(Word and element location records)
>>>>>

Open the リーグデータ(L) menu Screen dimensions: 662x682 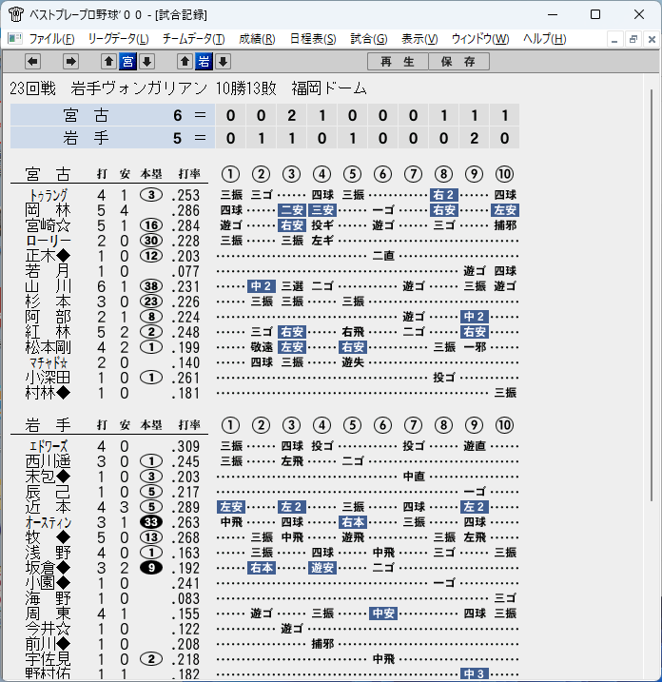click(118, 39)
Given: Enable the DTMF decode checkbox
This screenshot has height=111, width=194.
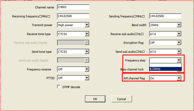Looking at the screenshot, I should coord(58,87).
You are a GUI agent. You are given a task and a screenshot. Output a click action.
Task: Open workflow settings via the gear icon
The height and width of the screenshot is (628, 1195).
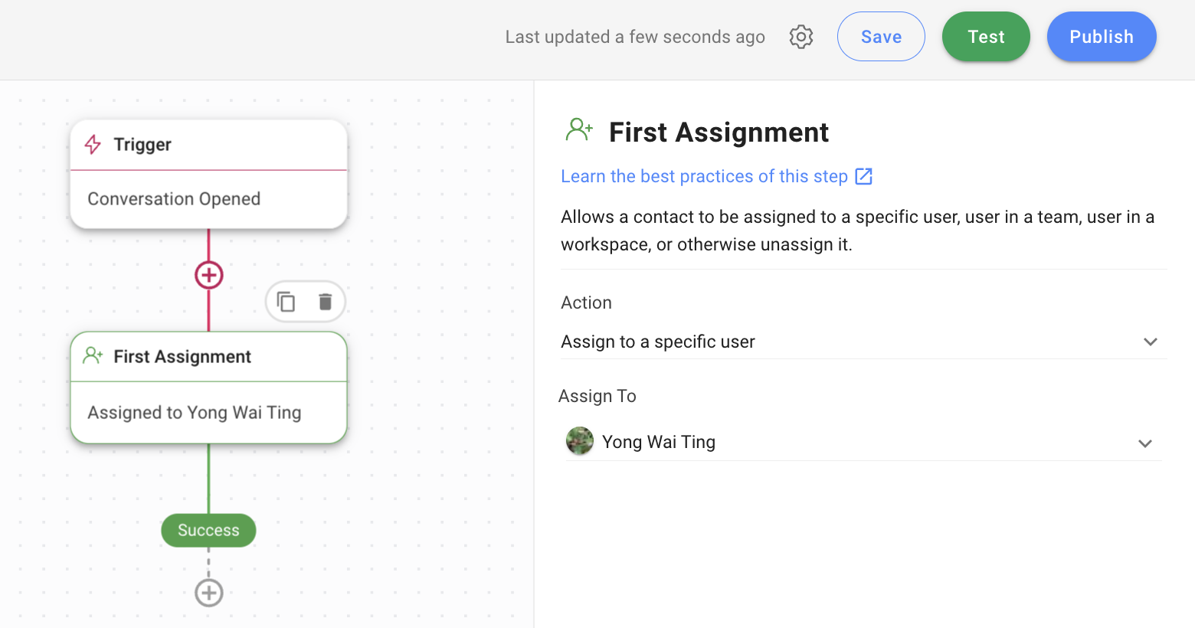coord(800,36)
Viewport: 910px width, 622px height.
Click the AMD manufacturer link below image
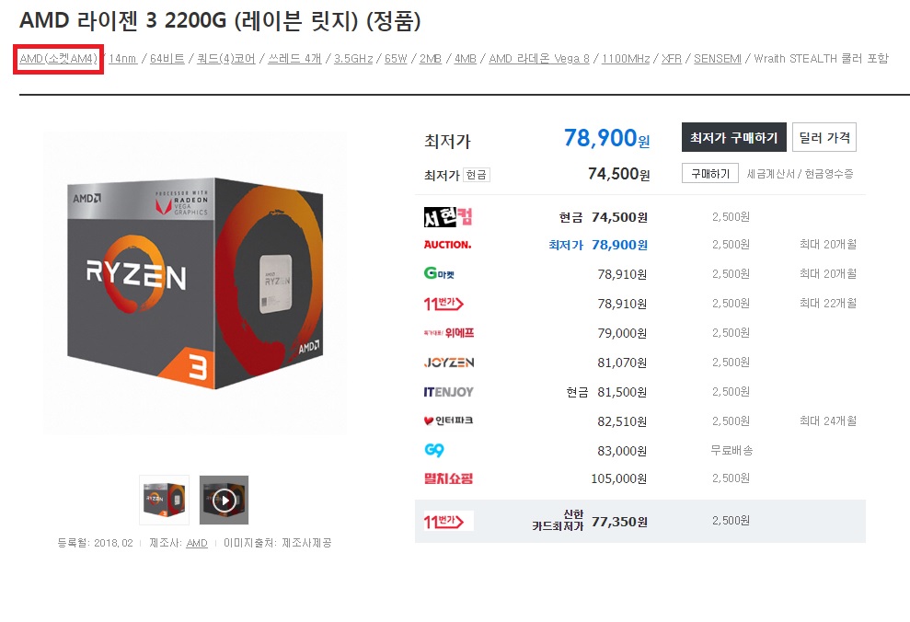(197, 543)
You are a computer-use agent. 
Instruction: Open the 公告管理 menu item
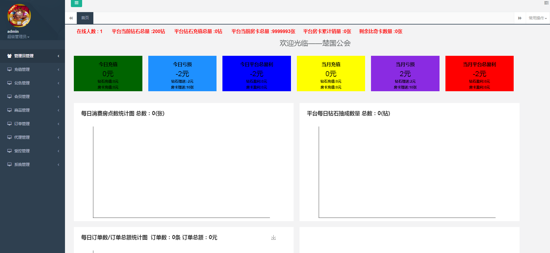click(22, 83)
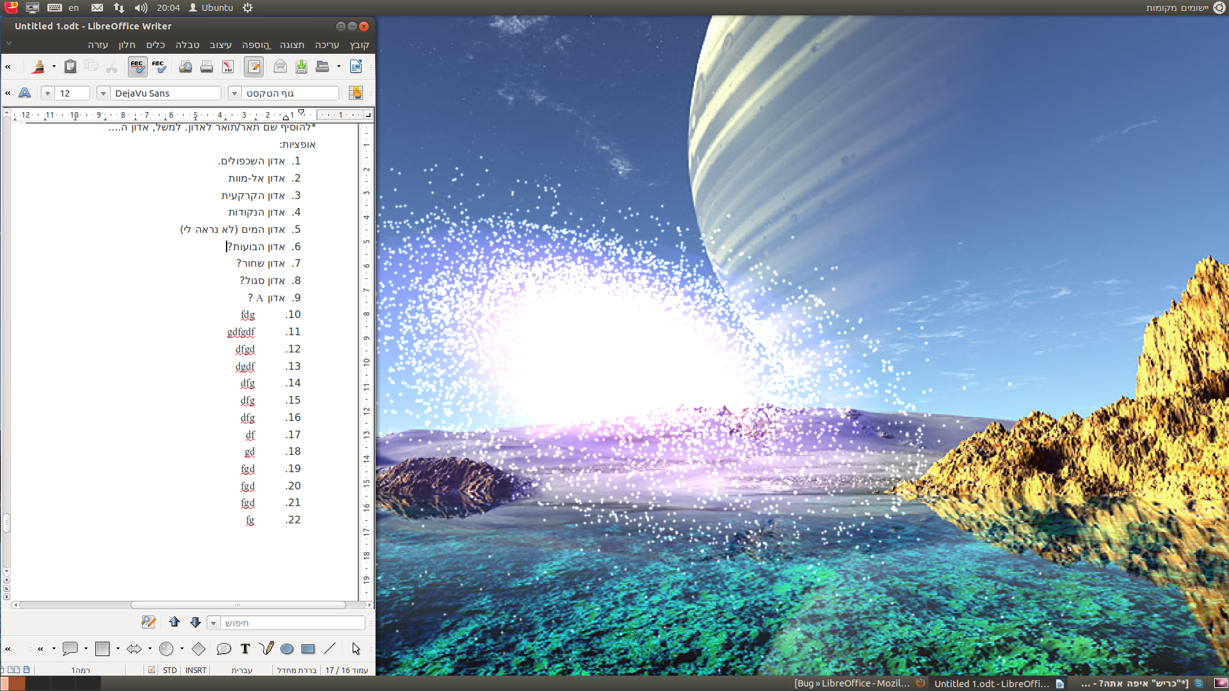Open the הוספה (Insert) menu
The width and height of the screenshot is (1229, 691).
(x=256, y=45)
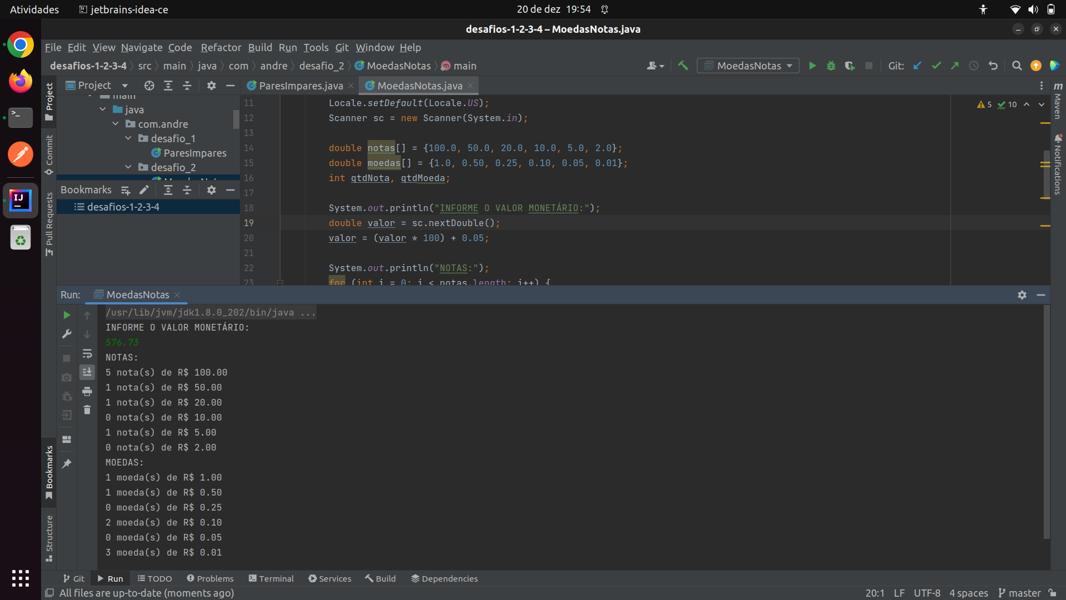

<<<<<

## Challenge
Pick out every line of the listing above that contains the word "height", and copy each one.

## Expected answer
This screenshot has height=111, width=194.
The height and width of the screenshot is (628, 1195).
Viewport: 910px width, 622px height.
The width and height of the screenshot is (1229, 691).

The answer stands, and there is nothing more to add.